───── Raw data ─────

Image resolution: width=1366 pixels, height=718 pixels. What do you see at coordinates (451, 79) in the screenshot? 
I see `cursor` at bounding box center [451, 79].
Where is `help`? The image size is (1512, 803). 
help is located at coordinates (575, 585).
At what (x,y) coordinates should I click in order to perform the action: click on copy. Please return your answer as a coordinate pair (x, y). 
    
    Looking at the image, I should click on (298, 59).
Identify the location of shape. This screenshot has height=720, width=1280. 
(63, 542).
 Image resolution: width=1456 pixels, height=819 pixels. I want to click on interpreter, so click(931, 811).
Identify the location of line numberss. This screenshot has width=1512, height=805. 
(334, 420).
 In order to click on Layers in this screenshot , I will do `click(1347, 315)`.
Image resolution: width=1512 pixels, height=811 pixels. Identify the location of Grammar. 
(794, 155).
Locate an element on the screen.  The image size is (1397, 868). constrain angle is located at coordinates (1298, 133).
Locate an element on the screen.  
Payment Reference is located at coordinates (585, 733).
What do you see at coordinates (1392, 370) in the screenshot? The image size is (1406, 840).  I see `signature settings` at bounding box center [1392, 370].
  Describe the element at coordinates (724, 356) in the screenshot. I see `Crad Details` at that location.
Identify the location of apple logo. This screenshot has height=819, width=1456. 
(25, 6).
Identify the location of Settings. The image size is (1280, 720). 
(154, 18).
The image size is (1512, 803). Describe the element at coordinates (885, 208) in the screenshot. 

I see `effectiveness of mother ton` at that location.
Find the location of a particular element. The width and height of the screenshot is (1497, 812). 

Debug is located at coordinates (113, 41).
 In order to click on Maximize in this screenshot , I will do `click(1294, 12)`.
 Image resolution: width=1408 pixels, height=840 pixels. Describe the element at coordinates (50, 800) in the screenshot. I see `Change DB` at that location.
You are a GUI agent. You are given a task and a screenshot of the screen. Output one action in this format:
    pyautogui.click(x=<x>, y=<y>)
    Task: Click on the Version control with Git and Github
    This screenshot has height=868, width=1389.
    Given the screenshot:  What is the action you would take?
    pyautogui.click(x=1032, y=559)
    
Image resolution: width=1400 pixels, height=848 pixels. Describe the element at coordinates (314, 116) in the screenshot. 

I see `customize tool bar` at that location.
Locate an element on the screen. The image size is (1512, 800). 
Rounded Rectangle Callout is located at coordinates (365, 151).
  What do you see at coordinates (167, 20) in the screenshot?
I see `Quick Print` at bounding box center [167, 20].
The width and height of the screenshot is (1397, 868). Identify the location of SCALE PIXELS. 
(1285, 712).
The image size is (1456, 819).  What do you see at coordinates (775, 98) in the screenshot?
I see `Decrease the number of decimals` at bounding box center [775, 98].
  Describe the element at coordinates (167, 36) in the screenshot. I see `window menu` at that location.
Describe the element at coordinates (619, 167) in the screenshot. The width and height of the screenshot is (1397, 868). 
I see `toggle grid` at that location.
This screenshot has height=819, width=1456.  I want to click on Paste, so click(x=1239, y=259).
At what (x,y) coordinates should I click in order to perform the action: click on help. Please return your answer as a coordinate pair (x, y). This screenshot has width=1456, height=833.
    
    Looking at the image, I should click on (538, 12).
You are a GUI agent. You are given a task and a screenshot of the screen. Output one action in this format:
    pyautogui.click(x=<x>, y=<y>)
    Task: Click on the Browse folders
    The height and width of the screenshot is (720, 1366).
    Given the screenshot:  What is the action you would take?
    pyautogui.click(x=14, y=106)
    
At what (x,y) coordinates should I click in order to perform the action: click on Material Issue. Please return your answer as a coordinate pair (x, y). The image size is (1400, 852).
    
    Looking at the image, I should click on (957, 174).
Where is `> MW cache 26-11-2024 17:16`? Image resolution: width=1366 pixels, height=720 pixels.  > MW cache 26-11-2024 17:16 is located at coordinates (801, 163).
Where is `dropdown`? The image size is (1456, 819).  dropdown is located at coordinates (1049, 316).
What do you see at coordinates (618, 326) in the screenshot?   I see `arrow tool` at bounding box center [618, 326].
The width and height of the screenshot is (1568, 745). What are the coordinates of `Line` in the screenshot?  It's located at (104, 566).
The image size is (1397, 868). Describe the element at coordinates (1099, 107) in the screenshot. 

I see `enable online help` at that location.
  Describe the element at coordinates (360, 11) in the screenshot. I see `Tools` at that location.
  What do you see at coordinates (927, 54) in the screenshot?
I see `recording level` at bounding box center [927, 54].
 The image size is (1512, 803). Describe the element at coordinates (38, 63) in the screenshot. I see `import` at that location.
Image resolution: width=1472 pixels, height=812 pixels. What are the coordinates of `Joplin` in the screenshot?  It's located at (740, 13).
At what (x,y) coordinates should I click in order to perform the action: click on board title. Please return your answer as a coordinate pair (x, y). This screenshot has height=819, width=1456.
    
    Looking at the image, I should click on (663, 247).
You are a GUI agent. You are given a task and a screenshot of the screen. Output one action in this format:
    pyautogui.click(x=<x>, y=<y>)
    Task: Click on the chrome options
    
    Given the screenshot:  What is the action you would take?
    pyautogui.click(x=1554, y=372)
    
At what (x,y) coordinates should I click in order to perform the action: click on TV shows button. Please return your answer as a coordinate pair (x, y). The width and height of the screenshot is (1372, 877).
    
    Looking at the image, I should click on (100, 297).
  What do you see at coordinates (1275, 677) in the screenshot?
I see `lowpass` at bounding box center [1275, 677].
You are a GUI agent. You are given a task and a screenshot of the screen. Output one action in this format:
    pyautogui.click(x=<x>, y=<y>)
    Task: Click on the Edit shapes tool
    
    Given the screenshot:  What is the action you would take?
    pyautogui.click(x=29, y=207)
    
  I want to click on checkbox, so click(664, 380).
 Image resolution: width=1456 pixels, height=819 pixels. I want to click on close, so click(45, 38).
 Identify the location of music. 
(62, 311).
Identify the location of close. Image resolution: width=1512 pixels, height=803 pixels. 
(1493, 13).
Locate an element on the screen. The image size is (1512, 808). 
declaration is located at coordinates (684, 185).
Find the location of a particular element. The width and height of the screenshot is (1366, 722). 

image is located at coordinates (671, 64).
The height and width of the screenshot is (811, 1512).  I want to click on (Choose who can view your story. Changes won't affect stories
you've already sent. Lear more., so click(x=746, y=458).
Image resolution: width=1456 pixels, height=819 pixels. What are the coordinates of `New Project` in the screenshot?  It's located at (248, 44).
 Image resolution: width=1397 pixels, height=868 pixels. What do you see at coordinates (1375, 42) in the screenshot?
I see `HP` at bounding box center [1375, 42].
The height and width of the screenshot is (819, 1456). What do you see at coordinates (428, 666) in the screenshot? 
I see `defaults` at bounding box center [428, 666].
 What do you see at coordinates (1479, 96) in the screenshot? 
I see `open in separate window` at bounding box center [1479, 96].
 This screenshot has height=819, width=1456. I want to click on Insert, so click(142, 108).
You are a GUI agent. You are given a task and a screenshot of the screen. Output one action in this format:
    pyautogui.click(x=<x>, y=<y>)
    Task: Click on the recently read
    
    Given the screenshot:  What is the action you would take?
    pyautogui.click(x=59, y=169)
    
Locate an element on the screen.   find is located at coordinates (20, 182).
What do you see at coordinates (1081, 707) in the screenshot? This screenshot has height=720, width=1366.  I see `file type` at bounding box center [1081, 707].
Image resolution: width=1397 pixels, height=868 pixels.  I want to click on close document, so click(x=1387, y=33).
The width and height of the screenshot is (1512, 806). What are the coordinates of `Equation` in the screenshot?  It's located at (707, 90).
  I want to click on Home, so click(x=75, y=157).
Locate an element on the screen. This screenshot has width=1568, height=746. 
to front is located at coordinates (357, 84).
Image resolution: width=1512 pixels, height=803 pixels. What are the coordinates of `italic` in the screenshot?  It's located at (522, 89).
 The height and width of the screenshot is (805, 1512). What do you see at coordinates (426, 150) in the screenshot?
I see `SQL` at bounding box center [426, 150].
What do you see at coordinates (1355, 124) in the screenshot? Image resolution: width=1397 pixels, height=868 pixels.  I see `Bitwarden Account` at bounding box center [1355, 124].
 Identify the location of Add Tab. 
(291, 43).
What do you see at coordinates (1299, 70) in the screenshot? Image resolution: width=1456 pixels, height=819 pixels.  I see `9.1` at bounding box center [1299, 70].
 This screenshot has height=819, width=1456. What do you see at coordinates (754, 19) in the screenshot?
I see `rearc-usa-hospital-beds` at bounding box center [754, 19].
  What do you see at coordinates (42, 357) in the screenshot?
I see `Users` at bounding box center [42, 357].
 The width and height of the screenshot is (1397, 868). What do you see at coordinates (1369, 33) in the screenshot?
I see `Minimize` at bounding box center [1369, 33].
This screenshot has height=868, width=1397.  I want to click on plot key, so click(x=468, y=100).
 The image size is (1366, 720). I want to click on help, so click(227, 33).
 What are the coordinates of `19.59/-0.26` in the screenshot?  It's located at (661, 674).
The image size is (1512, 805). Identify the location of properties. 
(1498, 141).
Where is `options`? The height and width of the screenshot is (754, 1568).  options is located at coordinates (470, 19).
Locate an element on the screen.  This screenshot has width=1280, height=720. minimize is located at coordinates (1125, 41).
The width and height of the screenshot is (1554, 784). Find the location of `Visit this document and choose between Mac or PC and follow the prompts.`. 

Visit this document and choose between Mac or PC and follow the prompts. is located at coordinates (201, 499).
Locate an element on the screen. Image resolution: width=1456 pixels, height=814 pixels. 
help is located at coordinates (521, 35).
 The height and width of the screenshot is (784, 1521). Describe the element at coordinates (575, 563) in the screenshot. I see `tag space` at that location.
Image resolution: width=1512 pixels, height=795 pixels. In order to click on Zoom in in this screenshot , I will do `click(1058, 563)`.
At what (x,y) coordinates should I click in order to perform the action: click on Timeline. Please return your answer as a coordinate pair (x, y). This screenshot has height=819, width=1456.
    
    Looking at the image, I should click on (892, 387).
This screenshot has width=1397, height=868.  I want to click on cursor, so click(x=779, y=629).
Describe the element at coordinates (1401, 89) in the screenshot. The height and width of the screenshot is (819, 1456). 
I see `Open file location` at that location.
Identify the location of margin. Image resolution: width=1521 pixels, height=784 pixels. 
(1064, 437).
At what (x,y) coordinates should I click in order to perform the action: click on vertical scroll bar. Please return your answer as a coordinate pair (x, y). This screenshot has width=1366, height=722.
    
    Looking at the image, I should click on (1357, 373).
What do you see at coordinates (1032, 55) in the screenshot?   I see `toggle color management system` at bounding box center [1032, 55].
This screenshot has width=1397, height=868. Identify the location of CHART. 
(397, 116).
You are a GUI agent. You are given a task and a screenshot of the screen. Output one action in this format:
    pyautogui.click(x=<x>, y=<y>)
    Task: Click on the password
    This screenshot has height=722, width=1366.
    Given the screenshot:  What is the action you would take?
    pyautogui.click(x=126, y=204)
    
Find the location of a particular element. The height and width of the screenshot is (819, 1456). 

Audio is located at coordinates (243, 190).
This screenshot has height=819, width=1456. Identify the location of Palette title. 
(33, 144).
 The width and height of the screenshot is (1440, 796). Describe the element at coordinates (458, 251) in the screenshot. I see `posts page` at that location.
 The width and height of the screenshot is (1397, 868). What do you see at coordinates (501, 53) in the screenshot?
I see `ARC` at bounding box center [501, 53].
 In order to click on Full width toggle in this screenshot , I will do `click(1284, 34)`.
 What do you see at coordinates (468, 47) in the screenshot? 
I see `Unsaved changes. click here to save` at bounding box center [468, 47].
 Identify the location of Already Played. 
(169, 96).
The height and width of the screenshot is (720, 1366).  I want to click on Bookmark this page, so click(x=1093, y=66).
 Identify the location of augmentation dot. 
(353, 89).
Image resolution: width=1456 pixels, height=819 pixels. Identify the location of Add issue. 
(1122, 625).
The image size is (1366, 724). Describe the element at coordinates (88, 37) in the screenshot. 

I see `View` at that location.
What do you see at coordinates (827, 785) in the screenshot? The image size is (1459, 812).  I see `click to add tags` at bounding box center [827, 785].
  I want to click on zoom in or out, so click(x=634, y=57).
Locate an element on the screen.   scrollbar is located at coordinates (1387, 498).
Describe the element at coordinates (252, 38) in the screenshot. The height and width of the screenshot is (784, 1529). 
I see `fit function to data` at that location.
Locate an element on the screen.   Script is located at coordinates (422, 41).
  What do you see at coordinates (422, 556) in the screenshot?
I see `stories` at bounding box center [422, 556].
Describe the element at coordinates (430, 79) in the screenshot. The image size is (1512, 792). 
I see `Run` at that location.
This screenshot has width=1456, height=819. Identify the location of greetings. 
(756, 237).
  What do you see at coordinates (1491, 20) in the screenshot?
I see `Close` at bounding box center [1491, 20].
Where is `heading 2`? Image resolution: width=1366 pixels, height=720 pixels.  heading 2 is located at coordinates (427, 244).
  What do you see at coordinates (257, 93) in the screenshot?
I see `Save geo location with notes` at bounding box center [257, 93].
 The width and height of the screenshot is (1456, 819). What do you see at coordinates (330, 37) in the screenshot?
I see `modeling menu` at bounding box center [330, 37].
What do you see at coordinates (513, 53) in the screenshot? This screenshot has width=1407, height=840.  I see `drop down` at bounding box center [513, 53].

─────

Exercise brief:
Give only the number of lines above that contain the string "title", counting a match only when its case is identical.

Result of the exercise:
2